Em um movimento sem precedentes na história recente da República, o Senado Federal rejeitou, em votação plenária, a indicação do governo para o Supremo Tribunal Federal (STF). O advogado Jorge Messias, escolhido pelo presidente Luiz Inácio Lula da Silva, não alcançou os votos necessários e teve seu nome recusado por 42 senadores, contra 34 favoráveis e uma abstenção.
A decisão marca a primeira vez, desde 1894, que uma indicação presidencial ao STF é derrubada pelo Senado — um revés político significativo para o Palácio do Planalto. Com o resultado, a candidatura de Messias é automaticamente arquivada, obrigando o presidente a apresentar um novo nome para ocupar a cadeira deixada por Luís Roberto Barroso.
Para ser aprovado, o indicado precisava de ao menos 41 votos favoráveis no plenário. Apesar de ter avançado anteriormente na Comissão de Constituição e Justiça (CCJ), o desempenho já indicava resistência: foram 16 votos a favor e 11 contra, em uma votação considerada apertada.
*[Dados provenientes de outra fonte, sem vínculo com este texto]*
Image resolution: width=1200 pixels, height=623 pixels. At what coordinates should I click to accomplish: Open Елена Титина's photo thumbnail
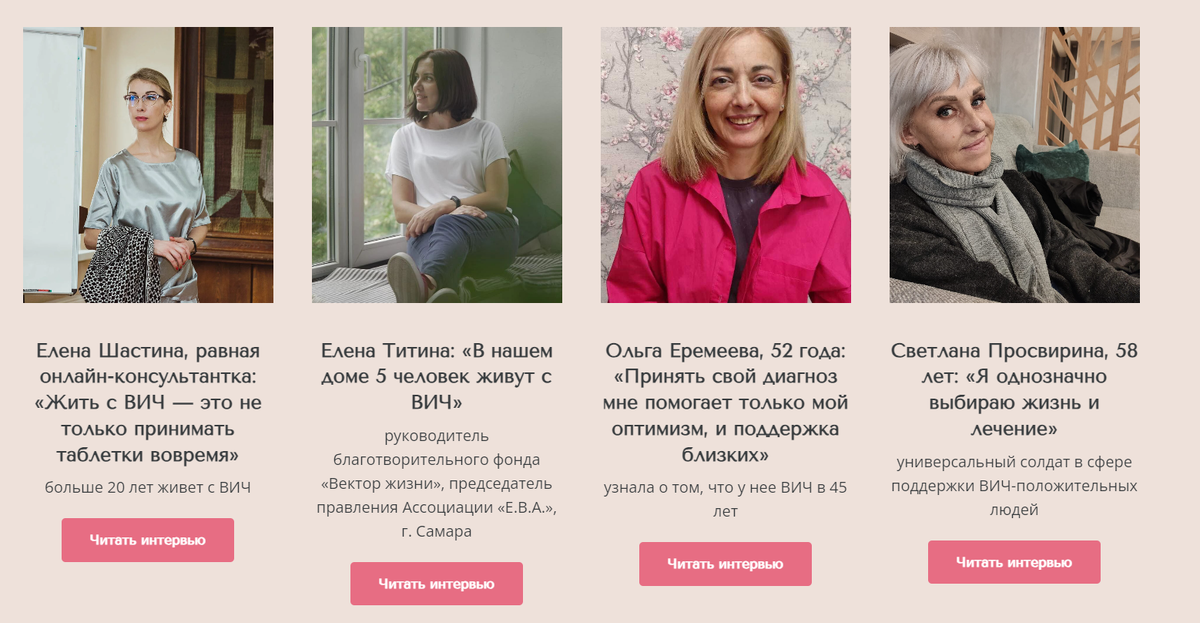[x=437, y=165]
O rito para a escolha de um novo ministro permanece o mesmo. Após a indicação presidencial, o nome precisa passar por sabatina na CCJ e, se aprovado, segue para votação final no plenário do Senado.
A rejeição de Jorge Messias também expõe o peso crescente da negociação política sobre o critério técnico na escolha de ministros do STF. Embora a indicação presidencial seja um ato constitucionalmente político, a resistência no Senado revela que currículo, experiência jurídica e proximidade com o governo já não bastam para garantir aprovação. O episódio reforça que, em um ambiente de forte polarização e disputa entre Poderes, a construção de apoio parlamentar pode ser tão decisiva quanto a qualificação do indicado — e, em alguns casos, se sobrepor a ela.